Assume that A is a sufficient statistic for x. Then A provides a two-part code $$y=($$the shortest description of A, the index of x in A) for x whose total length is close to the complexity of x. The symmetry of information implies that $$C(y |x)\approx C(y)+C(x |y)-C(x)$$. Obviously, the term $$C(x |y)$$ here is negligible and C(y) is at most its total length, which by assumption is close to C(x). Thus $$C(y |x)\approx 0$$, that is, x and y have almost the same information. That is, the two-part code y for x splits the information from x in two parts: the shortest description of A, the index of x in A. The second part of this two-part code is incompressible (random) conditional to the first part (as otherwise, the complexity of x would be smaller than the total length of y). Thus the second part of this two-part code can be considered as accidental information (noise) in the data x. In a sense every sufficient statistic A identifies about $$C(x)-C(A)$$ bits of accidental information in x. And thus any minimal sufficient statistic for x extracts almost all useful information from x.
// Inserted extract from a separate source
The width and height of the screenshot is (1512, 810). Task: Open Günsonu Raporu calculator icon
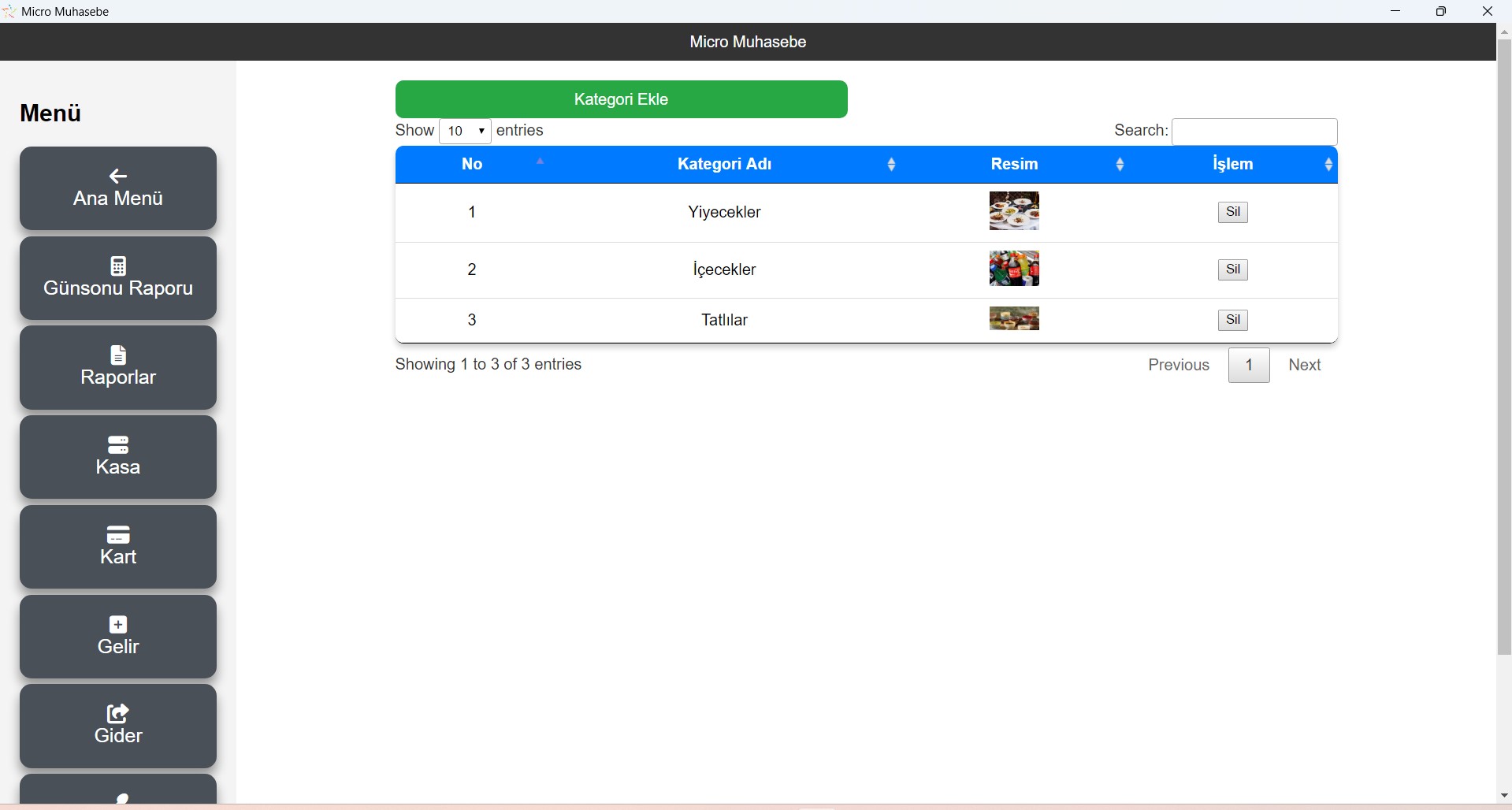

However, it turns out that this viewpoint is inconsistent with the existence of universal models, discovered in [1]. Let $$L_m$$ denote the list of strings of complexity at most m. Let p be an algorithm that enumerates all strings of $$L_m$$ in some order. Notice that there is such algorithm of complexity $$O(\log m)$$. Denote by $$\varOmega _m$$ the cardinality of $$L_m$$. Consider its binary representation, i.e., the sum:
\begin{aligned} \varOmega _m = 2^{s_1}+2^{s_2}+...+ 2^{s_t} \text {, where }s_1> s_2>...> s_t. \end{aligned}
According to this decomposition and p, we split $$L_m$$ into groups: first $$2^{s_1}$$ elements, next $$2^{s_2}$$ elements, etc. Let us denote by $$S_{m,s}^p$$ the group of size $$2^s$$ from the partition. Notice that $$S_{m,s}^p$$ is defined only for s that correspond to ones in the binary representation of $$\varOmega _m$$, so $$m \ge s$$.
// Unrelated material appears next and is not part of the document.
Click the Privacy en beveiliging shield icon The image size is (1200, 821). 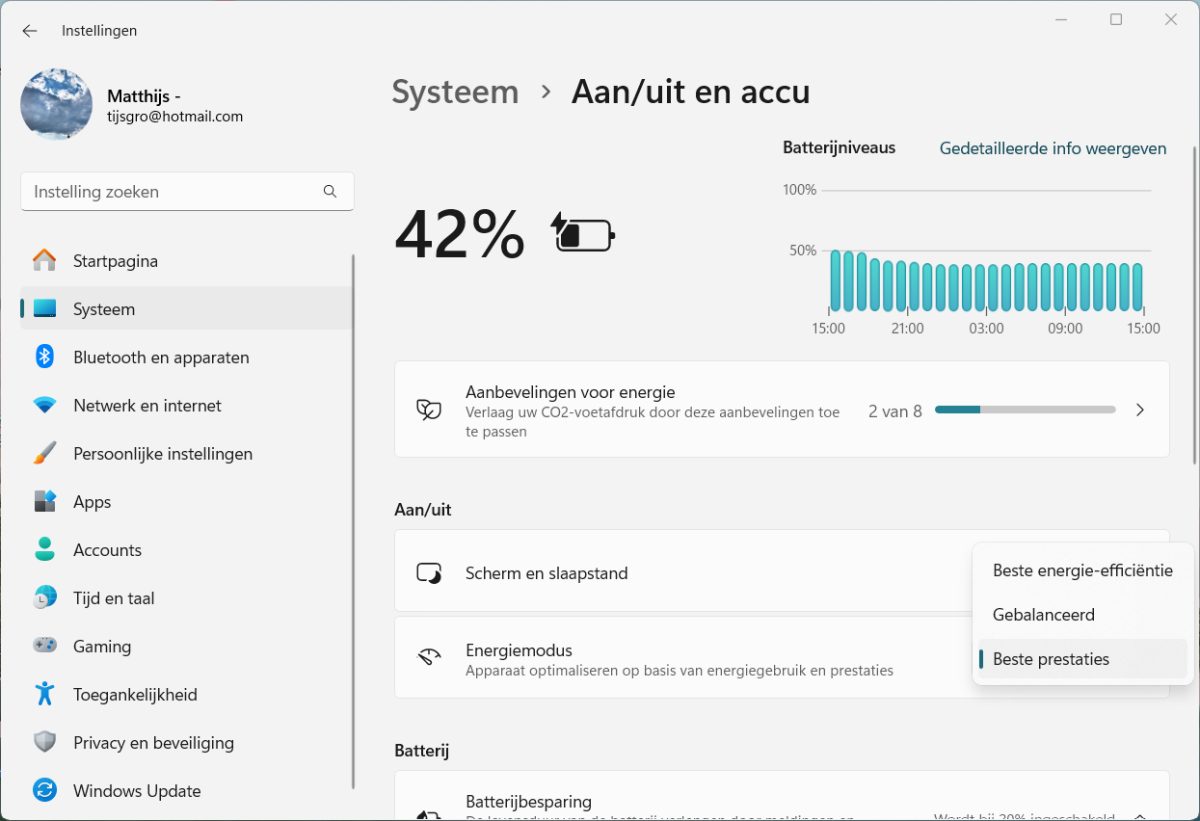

If x is a string of complexity at most m, it belongs to some group $$S_{m,s}^p$$ and this group can be considered as a model for x. We may consider different values of m (starting from C(x)). In this way we get different models $$S^p_{m,s}$$ for the same x. The complexity of $$S^p_{m,s}$$ is $$m - s + O(\log m+C(p))$$. Indeed, chop $$L_m$$ into portions of size $$2^s$$ each, then $$S^p_{m,s}$$ is the last full portion and can be identified by m, s and the number of full portions, which is less than $$\varOmega _m / 2^s < 2^{m-s+1}$$. Thus if m is close to C(x) and C(p) is small then $$S^p_{m,s}$$ is a sufficient statistic for x. More specifically $$C(S^p_{m,s})+\log |S^p_{m,s}|=C(S^p_{m,s})+s=m+O(\log m+C(p))$$.

For every m there is an algorithm p of complexity $$O(\log m)$$ that enumerates all strings of complexity at most m. We will fix for every m any such algorithm $$p_m$$ and denote $$S^{p_m}_{m,s}$$ by $$S_{m,s}$$.

The models $$S_{m,s}$$ were introduced in [1]. The models $$S^p_{m,s}$$ are universal in the following sense:

### Theorem 3

[10].2Let A be any finite set of strings containing a string x of length n. Then for every p there are $$s\le m \le n + O(1)$$ such that
1. (1)

$$x \in S^p_{m,s}$$,

2. (2)

$$C(S^p_{ m,s} |A) = O(\log n+C(p))$$ (and hence $$C(S^p_{m,s})\le C(A)+O(\log n+C(p))$$),

3. (3)

$$\delta (x |S^p_{m,s}) \le \delta (x |A) + O(\log n+C(p))$$.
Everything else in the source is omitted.